Le Yémen risque de retomber dans la guerre civile, en raison du régime houthi, de plus en plus puissant, du durcissement de la politique occidentale et de l'intensification de la guerre économique, qui poussent ce pays ravagé par la guerre au bord du gouffre.
«C’est la période la plus tendue que j’aie connue depuis la trêve; la guerre pourrait éclater dès la semaine prochaine», a déclaré Mohammed Albasha, analyste principal du Navanti Group basé aux États-Unis.
La paix précaire qui prévaut au Yémen est menacée alors que les Houthis, de plus en plus renforcés et radicalisés par la guerre à Gaza, se soulèvent contre les États-Unis qui ont durci leurs positions et font face à une nouvelle phase de guerre économique.
Le Yémen est pris au piège d’une guerre civile brutale qui dure depuis dix ans, opposant les Houthis, un mouvement revivaliste zaydiste, aux factions divisées du gouvernement internationalement reconnu (GRI) du président Abd Rabbo Mansour Hadi. Selon les estimations de l’ONU, ce conflit dont les victimes s’élèvent à 377.000 personnes est considéré comme «la plus grande crise humanitaire au monde».

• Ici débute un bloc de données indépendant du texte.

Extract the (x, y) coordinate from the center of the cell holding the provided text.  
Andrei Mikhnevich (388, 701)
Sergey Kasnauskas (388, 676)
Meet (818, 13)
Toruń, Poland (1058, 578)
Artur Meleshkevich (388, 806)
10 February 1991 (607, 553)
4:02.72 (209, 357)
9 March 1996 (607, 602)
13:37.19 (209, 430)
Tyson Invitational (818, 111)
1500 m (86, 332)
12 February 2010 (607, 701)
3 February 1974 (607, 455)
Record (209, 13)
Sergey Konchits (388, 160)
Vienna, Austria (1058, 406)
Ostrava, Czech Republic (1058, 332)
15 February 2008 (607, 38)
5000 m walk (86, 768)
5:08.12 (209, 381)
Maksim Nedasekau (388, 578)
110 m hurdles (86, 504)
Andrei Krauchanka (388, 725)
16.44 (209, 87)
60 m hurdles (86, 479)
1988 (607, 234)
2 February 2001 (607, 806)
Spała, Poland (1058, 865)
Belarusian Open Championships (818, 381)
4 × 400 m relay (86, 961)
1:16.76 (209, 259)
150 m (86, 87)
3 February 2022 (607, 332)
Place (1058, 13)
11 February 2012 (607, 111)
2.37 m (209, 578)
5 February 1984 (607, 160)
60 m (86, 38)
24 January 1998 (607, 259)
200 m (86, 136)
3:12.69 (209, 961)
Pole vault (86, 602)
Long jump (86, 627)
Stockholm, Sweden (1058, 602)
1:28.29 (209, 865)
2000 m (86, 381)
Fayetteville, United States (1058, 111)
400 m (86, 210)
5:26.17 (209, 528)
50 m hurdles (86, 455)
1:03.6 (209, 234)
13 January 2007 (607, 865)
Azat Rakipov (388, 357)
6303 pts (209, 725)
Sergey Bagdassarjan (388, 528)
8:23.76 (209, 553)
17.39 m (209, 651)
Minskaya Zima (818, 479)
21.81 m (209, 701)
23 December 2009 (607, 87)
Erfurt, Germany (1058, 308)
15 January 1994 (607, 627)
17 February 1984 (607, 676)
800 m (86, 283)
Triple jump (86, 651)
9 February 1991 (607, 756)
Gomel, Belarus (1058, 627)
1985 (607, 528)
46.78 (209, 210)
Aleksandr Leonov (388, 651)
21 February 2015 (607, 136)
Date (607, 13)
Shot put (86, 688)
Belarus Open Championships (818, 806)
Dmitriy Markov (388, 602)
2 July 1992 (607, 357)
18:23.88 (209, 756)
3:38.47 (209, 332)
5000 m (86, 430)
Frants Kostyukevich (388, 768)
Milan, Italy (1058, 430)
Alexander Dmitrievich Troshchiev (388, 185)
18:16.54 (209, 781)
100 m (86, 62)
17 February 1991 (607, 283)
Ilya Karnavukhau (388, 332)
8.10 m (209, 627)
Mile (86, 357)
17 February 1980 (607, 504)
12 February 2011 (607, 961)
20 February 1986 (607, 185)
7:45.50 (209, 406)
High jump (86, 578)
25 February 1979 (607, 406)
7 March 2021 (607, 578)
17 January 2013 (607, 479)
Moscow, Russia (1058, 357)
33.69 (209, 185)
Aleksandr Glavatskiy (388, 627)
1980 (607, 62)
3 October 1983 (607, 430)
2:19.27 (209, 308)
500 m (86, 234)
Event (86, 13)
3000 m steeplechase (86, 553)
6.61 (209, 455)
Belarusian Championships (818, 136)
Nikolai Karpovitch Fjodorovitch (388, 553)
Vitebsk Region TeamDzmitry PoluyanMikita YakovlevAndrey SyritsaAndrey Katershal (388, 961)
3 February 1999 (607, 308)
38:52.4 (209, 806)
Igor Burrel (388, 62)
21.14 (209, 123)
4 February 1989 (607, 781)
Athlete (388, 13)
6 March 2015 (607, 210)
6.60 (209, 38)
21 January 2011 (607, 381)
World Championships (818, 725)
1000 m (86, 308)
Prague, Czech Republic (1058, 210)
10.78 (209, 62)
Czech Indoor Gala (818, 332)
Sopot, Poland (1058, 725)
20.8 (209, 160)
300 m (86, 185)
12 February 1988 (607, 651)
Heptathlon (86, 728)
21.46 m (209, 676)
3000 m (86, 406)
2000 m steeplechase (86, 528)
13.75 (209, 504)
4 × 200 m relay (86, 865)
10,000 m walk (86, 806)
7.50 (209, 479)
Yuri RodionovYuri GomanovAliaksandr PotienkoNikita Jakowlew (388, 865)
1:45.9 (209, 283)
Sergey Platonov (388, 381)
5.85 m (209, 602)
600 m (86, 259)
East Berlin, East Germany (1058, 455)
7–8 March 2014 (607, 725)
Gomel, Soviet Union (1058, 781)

En 2022, un espoir est né avec l’accord d’un cessez-le-feu négocié par les Nations unies et la mise en place de mesures pour établir une paix durable.
Bien que la paix ait largement été préservée, certains analystes s’inquiètent qu’elle soit désormais menacée, notamment depuis le début des opérations militaires en mer Rouge.
Renforcement des Houthis
Selon les analystes, les opérations militaires des Houthis, qui ciblent les navires liés à Israël passant par la mer Rouge, ont considérablement renforcé leur position au Yémen.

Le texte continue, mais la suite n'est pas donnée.